2) É preciso reaprender a anotar. Desaprender a anotar tudo o que se ouve. Aprender a escrever resumos, sínteses, indicações importantes sobre o que se ouviu e viu. Desaprender a só anotar o que está na lousa. Aprender a rabiscar os cantos de páginas, grifar, escrever no verso, fazer setas, círculos, comentários.

3) É preciso reaprender a prestar atenção. Combater o cansaço, se vier. Combater a vontade de sair para paquerar ou papear, se vier. Aprender que a aula chata continua sendo aula, o professor chato continua sendo seu, o assunto chato continua sendo importante para sua formação. Aprender que o relevante às vezes é chato mesmo, mas quando compreendido, pode se tornar muito mais interessante que aquilo que é irrelevante e "legal". É preciso aprender a passar um pouco de fome, para sair só na hora do intervalo e aproveitar toda a fala do professor. É preciso aprender a aguentar um pouco mais de sono, quando a aula ainda vai prosseguir e seu cansaço parece grande. Desaprender a fazer tudo o que sua vontade imediata manda. Aprender a sacrificar um pouco os interesses mais espontâneos, para prestigiar interesses maiores.

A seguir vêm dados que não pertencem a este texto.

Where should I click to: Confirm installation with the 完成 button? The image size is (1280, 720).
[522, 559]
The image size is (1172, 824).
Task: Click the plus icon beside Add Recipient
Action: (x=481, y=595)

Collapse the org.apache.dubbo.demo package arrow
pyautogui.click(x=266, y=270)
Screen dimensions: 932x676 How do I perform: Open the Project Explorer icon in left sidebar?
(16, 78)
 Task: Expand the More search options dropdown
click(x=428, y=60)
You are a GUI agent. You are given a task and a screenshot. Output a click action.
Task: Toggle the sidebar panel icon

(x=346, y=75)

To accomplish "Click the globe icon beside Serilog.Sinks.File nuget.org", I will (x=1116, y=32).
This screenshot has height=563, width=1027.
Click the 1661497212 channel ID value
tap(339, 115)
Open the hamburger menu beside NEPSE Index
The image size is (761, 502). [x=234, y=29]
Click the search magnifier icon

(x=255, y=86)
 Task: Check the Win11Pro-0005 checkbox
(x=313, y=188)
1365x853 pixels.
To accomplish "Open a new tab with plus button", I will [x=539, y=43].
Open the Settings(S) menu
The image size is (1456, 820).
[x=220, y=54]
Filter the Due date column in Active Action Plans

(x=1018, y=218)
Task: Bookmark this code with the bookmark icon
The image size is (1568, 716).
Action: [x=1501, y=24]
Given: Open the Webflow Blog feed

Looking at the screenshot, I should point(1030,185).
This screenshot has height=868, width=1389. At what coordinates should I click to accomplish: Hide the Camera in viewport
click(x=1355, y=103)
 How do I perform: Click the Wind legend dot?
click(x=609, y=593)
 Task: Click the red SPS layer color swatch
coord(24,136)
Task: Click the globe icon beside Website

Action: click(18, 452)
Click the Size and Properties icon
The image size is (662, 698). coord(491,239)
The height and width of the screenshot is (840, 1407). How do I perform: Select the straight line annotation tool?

4) É preciso reaprender a respeitar. Aprender que o professor não é máquina de ensinar, é um ser humano com altos e baixos, acertos e erros, e que sempre pode trazer algo de novo para você. Aprender que o professor também quer ser ouvido, tanto quanto o colega que senta ao seu lado. Aprender que o professor precisa completar raciocínios, e sua fala tem uma exigência de desenvolvimento e uma dificuldade de recuperação muito maiores que as falas banais cotidianas. Desaprender a perguntar o óbvio, e aprender recuperá-lo de outra forma. Aprender a melhorar as perguntas. Aprender a ouvir de fato, ouvir pensando no que está sendo dito. Aprender a ver de fato, olhar o professor para ver como o conteúdo se transforma por meio dele. Desaprender a tomar atitudes que não magoam nas relações cotidianas, mas que podem magoar o professor: demonstrações de desinteresse, agressões e ironias gratuitas, atitudes que tiram a própria atenção e a do colega.

5) É preciso reaprender a participar. Aprender a esperar a fala do outro. Aprender a esperar a resposta antes de fazer uma nova pergunta. Aprender a fazer a atividade solicitada do modo solicitado. Aprender a não discriminar quem não sabe. Desaprender o cada-um-por-si, aprender a dividir, aprender a apoiar, aprender a estudar junto.

6) Acima de tudo, é preciso reaprender a ser aluno. Reaprender com cada aula, pois cada aula é uma. Reaprender com cada professor, pois cada um tem uma proposta. Reaprender com cada disciplina, pois tudo pode valer a pena, se a alma não é pequena.

Renovando sua postura e dispondo-se a colaborar com o professor, o aluno conseguirá que relação em sala de aula traga benefícios muito maiores, e que sua formação seja muito mais eficiente e produtiva.
Estudar e prestar atenção na aula são investimentos a longo prazo. Confie no seu professor, e os resultados com certeza virão.